**Task brief**
Copy the rows below verbatim, from the line containing "You are a GUI" up to and including the line containing "pos(129,377)". Omit the pictures from your answer.

**The input**
__________

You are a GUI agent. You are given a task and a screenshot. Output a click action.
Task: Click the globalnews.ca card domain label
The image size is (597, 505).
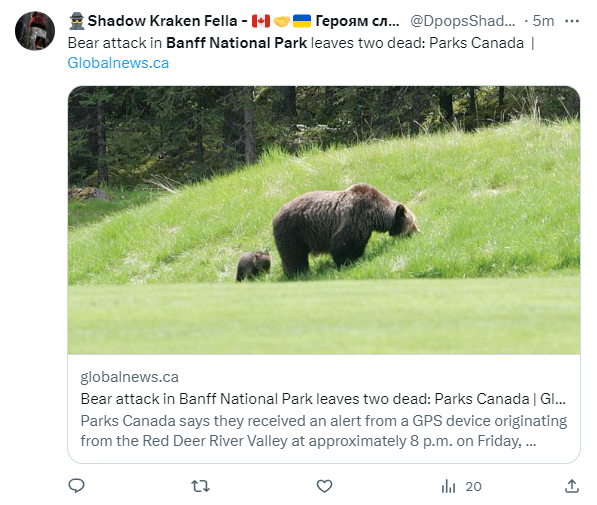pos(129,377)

__________

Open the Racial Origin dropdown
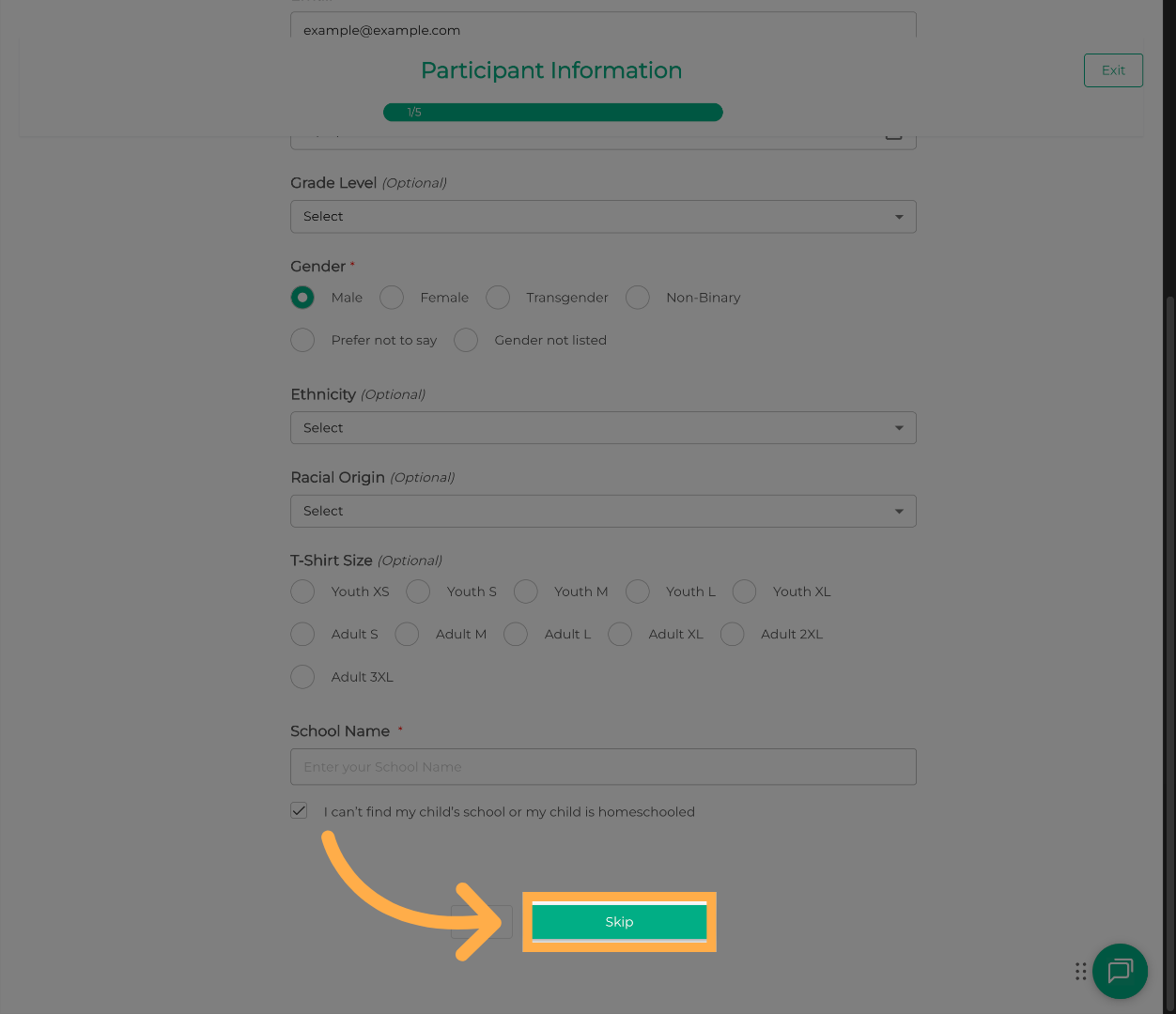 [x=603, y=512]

__________

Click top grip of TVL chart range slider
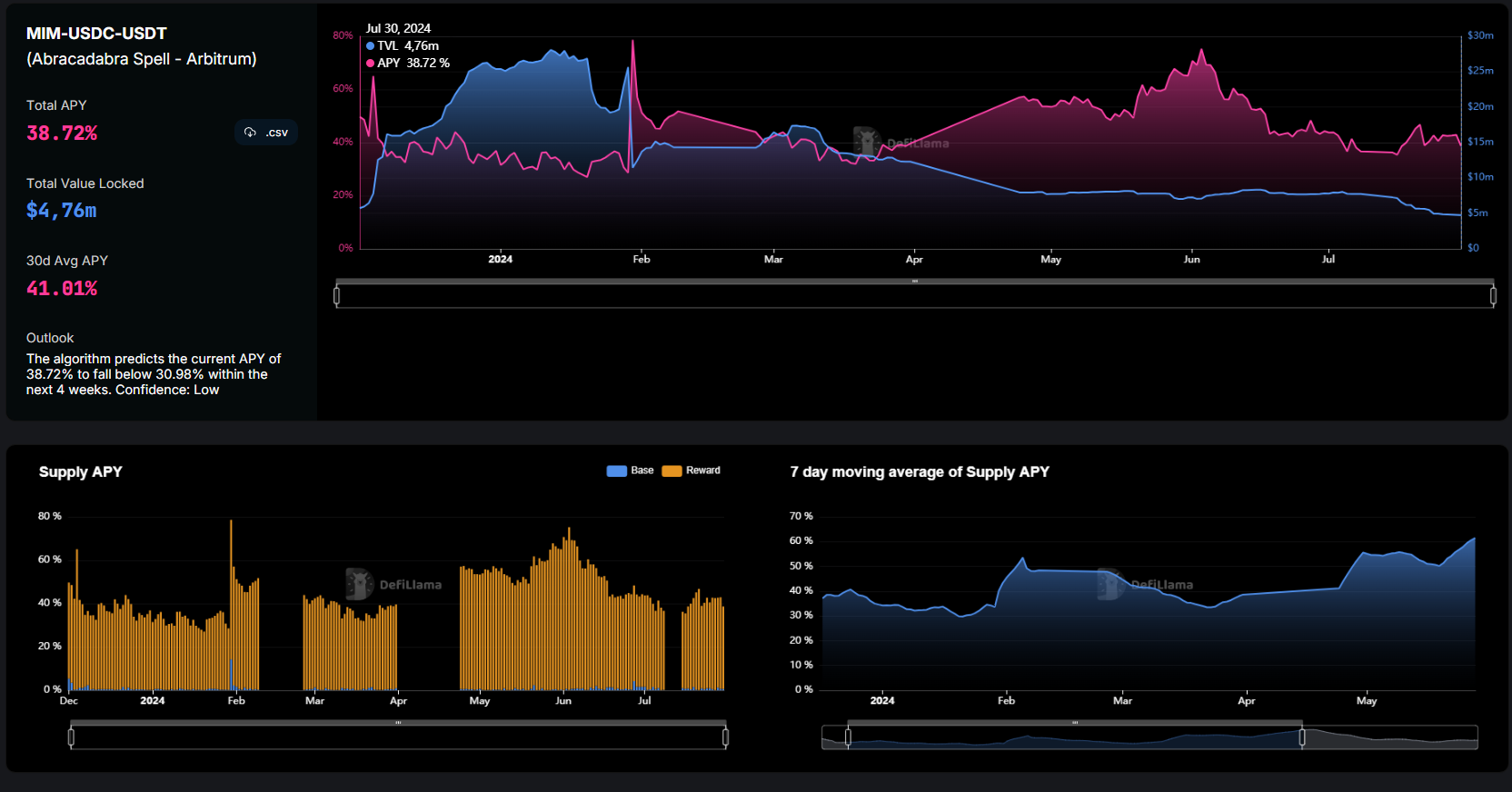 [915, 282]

__________

**Solution for this task**
You are a GUI agent. You are given a task and a screenshot. Output a click action.
Task: Click the globalnews.ca card domain label
The image size is (597, 505).
pos(129,377)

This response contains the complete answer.